Fondah Fondah - 1 month ago 9
Perl Question

Delete subfolders and files by # of days using Perl

New to Perl, used only 3 times. I need to delete files and subfolders from a parent directory when they are over a week old. I've deleted files before using -M but never worked with subfolders. When I run the details below, no files are deleted from the subfolders and files over a week old exist in the subfolders. The testing messages show 'myAge' is zero, for ALL files in the subfolders. Not sure what I'm missing.

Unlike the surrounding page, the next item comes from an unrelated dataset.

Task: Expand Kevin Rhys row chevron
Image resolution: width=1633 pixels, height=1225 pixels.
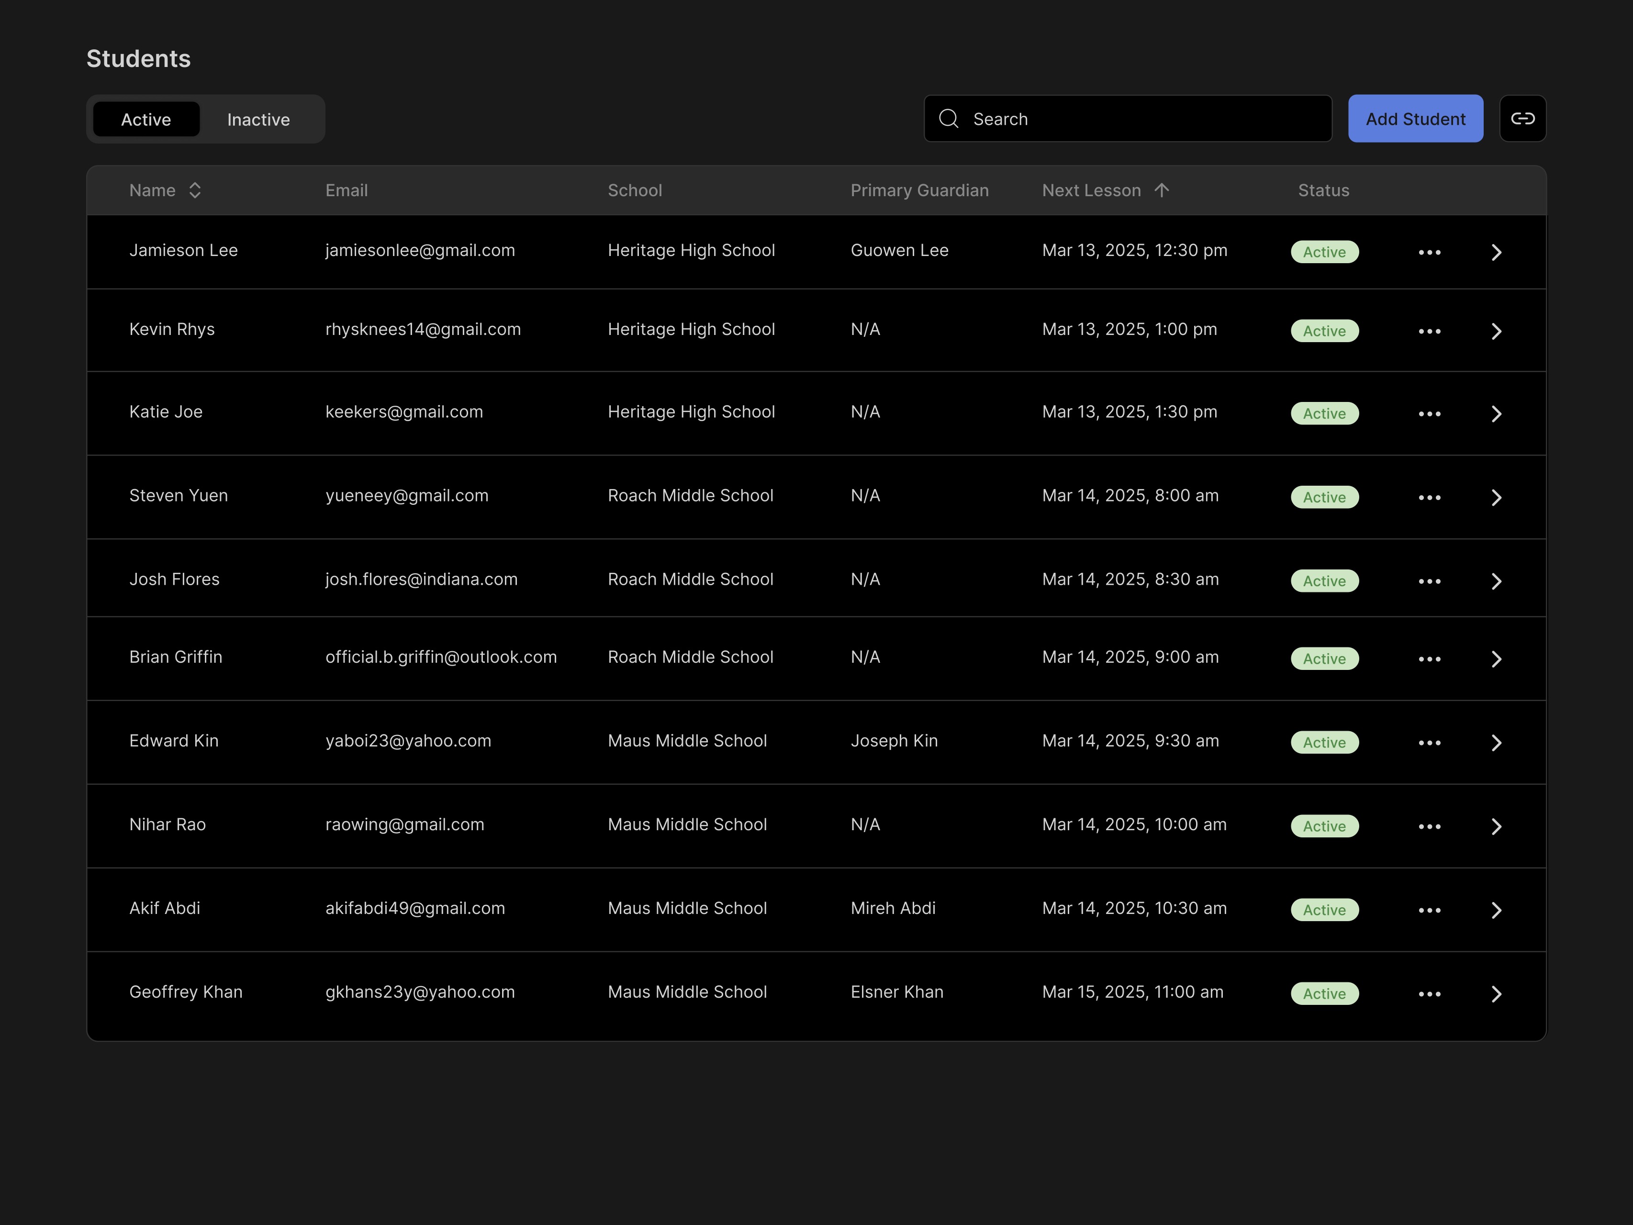Action: point(1496,331)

Any assistance would be very much appreciated.

msg ("\n");
msg ("Start: \n");


my $parent = 'C:/temp/XYZ';
my ($par_dir, $sub_dir);

opendir($par_dir, $parent);
msg " parent is $parent \n";

while (my $sub_folders = readdir($par_dir)) {
next if ($sub_folders =~ /^..?$/); # skip . and ..

my $path = $parent . '/' . $sub_folders;

next unless (-d $path); # skip anything that isn't a directory
next unless ( -M $subfolder < 7 );

msg " subfolder is $sub_folders is old enough to delete \n";

opendir($sub_dir, $path);
while (my $file = readdir($sub_dir)) {

# for testing
my $myAge = (-M $file) ;
msg " age ... $myAge __ file ... $file\n" ;

if ( -M $file > 7 ) {
msg " going to delete this file... $file \n";
} else {
msg " will keep this file not old enough $file\n";
}

}
closedir($sub_dir);
}
closedir($par_dir);

Answer

If this is really only the 3rd time you use Perl, then Congratulations! But there are some issues in your code:

  • Always add use strict; and use warnings; to your code. This will warn (beyond others) about undefined variables and eliminate common errors.
  • You had a typo with $sub_folders vs. $subfolder. use strict; and use warnings; would have shown that.
  • The return values of readdir do NOT contain the parent directory. The docs say:

    If you're planning to filetest the return values out of a readdir, you'd better prepend the directory in question. Otherwise, because we didn't chdir there, it would have been testing the wrong file.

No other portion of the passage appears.